(Data listing)
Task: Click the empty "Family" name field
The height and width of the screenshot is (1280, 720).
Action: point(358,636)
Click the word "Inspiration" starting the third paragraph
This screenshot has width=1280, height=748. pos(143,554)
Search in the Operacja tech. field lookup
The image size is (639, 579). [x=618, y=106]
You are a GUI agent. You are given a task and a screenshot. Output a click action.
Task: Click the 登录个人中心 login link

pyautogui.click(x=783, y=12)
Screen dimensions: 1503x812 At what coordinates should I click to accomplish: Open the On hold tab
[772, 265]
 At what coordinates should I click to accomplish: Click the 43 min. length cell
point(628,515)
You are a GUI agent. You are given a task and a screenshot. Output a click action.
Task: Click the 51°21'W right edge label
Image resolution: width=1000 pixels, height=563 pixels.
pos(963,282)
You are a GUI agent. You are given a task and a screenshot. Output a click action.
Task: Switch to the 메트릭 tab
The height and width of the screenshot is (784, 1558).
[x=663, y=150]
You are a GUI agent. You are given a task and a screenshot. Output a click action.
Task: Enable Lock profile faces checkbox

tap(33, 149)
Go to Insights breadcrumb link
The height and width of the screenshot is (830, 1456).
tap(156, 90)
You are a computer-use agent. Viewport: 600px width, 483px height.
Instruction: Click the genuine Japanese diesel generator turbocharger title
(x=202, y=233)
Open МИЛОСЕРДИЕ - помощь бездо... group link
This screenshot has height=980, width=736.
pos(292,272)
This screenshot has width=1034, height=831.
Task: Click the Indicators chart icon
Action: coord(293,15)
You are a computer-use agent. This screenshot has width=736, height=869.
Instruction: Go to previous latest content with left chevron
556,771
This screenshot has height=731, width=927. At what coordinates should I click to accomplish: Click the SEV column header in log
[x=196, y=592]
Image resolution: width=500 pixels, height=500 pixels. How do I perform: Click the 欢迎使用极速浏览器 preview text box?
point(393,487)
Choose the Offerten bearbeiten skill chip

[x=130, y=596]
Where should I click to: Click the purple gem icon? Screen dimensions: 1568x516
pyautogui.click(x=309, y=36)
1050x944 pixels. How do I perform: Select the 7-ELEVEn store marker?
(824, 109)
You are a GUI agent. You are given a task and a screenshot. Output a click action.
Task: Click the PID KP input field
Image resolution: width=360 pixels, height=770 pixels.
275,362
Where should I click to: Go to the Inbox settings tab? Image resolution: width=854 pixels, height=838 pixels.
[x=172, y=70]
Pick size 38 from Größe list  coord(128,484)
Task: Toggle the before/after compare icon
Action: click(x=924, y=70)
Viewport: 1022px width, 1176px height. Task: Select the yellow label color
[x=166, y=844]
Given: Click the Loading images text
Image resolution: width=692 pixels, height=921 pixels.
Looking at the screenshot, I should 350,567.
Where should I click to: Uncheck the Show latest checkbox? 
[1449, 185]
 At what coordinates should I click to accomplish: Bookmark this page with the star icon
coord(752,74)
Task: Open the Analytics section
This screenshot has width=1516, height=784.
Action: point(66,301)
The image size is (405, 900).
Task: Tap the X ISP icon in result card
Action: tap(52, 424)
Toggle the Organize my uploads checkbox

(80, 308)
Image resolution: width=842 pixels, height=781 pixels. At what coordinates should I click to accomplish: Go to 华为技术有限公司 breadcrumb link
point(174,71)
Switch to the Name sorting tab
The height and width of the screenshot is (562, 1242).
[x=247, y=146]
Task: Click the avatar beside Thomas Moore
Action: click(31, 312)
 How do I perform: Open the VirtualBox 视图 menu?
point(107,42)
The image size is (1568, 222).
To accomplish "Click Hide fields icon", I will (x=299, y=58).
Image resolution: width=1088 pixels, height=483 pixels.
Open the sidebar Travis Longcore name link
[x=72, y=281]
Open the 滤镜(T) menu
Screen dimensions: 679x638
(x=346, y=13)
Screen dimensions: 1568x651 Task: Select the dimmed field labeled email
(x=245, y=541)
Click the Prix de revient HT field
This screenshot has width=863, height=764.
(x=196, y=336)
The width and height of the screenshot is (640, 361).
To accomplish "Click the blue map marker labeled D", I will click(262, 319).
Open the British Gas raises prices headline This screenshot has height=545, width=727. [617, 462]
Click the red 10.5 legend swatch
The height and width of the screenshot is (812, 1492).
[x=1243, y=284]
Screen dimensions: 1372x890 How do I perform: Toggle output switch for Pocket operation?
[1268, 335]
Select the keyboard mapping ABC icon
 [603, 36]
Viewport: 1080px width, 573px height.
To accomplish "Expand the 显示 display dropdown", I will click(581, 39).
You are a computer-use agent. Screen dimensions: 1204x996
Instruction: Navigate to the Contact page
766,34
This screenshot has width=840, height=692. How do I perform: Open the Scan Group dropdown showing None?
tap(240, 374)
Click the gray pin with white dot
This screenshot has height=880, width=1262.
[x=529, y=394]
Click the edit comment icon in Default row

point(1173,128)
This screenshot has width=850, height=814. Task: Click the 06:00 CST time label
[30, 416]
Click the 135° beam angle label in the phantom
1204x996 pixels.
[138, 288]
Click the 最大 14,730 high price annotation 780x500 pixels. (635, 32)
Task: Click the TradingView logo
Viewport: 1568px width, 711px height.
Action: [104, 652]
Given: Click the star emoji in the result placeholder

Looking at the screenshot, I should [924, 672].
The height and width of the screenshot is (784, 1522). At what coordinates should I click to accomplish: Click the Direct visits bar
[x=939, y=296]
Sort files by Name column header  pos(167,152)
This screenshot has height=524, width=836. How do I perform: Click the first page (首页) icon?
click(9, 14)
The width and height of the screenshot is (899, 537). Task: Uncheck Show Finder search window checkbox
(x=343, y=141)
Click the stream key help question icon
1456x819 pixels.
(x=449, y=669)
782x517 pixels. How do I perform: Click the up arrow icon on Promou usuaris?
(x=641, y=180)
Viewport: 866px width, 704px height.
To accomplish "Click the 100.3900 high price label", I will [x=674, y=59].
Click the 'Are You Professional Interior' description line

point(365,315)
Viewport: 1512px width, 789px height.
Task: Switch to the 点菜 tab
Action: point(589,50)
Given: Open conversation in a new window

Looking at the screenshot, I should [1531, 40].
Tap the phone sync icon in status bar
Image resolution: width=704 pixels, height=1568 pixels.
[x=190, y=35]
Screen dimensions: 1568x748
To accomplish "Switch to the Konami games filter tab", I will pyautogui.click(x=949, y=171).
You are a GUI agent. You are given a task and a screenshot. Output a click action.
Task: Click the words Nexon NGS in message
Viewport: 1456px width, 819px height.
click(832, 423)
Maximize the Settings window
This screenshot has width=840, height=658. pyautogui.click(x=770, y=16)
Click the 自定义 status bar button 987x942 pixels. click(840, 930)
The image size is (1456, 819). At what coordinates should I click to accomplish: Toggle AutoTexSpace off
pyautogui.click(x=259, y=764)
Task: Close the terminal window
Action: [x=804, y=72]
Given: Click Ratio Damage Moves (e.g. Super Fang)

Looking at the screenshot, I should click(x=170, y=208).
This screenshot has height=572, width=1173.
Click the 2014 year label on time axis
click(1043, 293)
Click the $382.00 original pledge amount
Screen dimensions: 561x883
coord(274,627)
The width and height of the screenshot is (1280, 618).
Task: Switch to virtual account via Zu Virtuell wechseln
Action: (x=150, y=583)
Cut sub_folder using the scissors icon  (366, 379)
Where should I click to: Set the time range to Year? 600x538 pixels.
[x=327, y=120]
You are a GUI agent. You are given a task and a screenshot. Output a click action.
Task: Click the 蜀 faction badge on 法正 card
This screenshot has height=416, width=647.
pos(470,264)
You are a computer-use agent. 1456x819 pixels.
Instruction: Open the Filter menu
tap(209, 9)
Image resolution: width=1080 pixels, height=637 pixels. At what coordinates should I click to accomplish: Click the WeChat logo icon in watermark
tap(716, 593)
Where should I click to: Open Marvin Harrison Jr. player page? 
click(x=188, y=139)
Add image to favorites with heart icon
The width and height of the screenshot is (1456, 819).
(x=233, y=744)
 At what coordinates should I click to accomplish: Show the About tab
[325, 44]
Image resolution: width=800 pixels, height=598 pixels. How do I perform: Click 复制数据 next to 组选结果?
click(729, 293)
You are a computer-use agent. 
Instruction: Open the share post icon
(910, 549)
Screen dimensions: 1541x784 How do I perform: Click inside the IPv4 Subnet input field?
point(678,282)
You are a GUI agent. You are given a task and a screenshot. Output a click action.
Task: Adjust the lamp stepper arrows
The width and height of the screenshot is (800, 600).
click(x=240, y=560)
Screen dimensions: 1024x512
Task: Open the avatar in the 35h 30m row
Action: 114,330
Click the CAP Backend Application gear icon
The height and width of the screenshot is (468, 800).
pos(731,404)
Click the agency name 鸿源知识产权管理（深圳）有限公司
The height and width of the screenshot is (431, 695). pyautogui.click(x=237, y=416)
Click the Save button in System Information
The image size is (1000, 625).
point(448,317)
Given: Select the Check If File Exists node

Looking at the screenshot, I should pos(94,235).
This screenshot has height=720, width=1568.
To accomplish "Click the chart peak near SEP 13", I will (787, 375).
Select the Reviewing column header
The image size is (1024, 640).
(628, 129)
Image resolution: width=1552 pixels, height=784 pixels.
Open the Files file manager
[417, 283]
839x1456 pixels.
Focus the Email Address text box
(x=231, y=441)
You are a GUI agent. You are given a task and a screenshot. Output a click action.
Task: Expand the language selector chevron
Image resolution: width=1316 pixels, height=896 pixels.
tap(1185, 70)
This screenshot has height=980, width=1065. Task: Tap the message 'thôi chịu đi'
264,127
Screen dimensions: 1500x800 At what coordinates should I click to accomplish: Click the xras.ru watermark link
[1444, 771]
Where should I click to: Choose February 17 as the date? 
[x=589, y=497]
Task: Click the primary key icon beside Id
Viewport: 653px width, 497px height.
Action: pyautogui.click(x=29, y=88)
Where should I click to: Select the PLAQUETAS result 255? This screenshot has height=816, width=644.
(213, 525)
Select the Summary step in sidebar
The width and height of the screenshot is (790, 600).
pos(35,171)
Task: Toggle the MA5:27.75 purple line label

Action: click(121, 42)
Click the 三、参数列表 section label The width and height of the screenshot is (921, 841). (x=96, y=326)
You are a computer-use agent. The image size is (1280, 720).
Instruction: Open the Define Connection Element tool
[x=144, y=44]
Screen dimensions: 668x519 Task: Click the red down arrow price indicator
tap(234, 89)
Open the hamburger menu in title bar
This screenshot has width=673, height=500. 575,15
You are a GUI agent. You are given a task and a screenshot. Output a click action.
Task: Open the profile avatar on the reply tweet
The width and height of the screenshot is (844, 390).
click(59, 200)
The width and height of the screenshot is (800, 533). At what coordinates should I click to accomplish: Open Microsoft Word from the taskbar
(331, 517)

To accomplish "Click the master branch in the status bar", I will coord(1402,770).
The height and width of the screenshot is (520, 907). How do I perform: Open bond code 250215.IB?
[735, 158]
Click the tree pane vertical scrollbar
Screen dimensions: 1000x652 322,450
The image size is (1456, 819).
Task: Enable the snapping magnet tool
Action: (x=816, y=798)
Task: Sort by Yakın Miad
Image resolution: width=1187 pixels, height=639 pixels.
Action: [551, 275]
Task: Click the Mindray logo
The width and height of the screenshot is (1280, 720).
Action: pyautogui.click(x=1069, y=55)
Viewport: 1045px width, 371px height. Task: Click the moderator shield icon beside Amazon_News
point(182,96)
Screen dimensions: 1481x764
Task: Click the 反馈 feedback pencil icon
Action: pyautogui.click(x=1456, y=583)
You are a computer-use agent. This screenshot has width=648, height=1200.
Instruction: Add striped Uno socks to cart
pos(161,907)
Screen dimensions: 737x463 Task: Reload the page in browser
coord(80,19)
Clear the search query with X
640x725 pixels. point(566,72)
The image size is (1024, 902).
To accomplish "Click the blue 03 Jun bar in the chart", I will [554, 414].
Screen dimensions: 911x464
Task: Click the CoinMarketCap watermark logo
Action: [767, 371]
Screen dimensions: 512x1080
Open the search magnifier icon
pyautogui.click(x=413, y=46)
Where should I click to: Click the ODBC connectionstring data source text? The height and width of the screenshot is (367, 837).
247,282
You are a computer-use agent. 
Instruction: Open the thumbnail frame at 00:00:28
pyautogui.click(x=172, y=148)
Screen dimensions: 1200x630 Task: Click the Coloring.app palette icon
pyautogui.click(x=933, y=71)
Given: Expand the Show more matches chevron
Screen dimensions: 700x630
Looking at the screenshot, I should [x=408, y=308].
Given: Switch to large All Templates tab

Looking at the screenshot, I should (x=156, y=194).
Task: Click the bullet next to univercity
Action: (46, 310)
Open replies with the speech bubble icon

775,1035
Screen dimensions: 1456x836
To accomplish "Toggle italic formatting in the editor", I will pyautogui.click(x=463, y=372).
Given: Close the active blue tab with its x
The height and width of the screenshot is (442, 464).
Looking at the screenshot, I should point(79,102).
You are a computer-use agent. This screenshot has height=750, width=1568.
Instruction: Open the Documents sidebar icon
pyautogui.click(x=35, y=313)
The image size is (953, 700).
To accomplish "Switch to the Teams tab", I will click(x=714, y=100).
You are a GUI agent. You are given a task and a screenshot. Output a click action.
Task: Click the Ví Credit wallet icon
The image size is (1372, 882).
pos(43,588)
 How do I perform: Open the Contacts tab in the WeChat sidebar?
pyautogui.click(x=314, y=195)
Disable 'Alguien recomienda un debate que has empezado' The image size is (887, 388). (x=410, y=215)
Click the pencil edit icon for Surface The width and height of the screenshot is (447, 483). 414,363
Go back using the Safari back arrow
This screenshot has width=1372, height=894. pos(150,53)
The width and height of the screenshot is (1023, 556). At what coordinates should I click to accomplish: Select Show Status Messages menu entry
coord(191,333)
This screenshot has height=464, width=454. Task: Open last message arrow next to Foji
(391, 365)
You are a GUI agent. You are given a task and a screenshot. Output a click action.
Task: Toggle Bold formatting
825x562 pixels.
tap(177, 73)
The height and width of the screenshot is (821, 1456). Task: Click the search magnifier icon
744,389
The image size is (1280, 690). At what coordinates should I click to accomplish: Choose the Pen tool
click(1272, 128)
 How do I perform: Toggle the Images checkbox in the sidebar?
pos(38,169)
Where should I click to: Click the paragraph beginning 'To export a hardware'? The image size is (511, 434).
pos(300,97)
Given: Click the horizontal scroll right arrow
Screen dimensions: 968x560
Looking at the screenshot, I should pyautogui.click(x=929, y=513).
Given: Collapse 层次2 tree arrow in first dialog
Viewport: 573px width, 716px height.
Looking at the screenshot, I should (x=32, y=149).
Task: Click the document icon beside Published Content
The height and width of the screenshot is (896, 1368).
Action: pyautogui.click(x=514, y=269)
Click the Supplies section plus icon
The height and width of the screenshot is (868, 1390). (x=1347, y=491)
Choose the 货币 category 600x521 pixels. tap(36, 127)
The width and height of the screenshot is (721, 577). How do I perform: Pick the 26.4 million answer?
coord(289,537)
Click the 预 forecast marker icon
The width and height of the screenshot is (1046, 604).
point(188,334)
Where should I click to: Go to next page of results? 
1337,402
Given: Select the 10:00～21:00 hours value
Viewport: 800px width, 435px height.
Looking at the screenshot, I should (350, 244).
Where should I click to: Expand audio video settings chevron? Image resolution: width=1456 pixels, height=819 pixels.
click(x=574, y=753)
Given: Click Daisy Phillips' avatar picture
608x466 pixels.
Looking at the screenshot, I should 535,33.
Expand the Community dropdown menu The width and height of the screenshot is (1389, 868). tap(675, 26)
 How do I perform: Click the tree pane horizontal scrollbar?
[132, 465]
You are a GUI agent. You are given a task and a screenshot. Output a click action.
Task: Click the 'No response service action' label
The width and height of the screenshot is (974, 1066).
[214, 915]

Task directions
Reproduce every line of the listing above, everything from the line containing "The image size is (1568, 222)." down to the line containing "Sort files by", with both of those lines included.

Correct response
The image size is (1568, 222).
To accomplish "Click Hide fields icon", I will (x=299, y=58).
Image resolution: width=1088 pixels, height=483 pixels.
Open the sidebar Travis Longcore name link
[x=72, y=281]
Open the 滤镜(T) menu
Screen dimensions: 679x638
(x=346, y=13)
Screen dimensions: 1568x651 Task: Select the dimmed field labeled email
(x=245, y=541)
Click the Prix de revient HT field
This screenshot has width=863, height=764.
(x=196, y=336)
The width and height of the screenshot is (640, 361).
To accomplish "Click the blue map marker labeled D", I will click(262, 319).
Open the British Gas raises prices headline This screenshot has height=545, width=727. [617, 462]
Click the red 10.5 legend swatch
The height and width of the screenshot is (812, 1492).
[x=1243, y=284]
Screen dimensions: 1372x890 How do I perform: Toggle output switch for Pocket operation?
[1268, 335]
Select the keyboard mapping ABC icon
 [603, 36]
Viewport: 1080px width, 573px height.
To accomplish "Expand the 显示 display dropdown", I will click(581, 39).
You are a computer-use agent. Screen dimensions: 1204x996
Instruction: Navigate to the Contact page
766,34
This screenshot has width=840, height=692. How do I perform: Open the Scan Group dropdown showing None?
tap(240, 374)
Click the gray pin with white dot
This screenshot has height=880, width=1262.
[x=529, y=394]
Click the edit comment icon in Default row

point(1173,128)
This screenshot has width=850, height=814. Task: Click the 06:00 CST time label
[30, 416]
Click the 135° beam angle label in the phantom
1204x996 pixels.
[138, 288]
Click the 最大 14,730 high price annotation 780x500 pixels. (635, 32)
Task: Click the TradingView logo
Viewport: 1568px width, 711px height.
Action: [104, 652]
Given: Click the star emoji in the result placeholder

Looking at the screenshot, I should [924, 672].
The height and width of the screenshot is (784, 1522). At what coordinates should I click to accomplish: Click the Direct visits bar
[x=939, y=296]
Sort files by Name column header  pos(167,152)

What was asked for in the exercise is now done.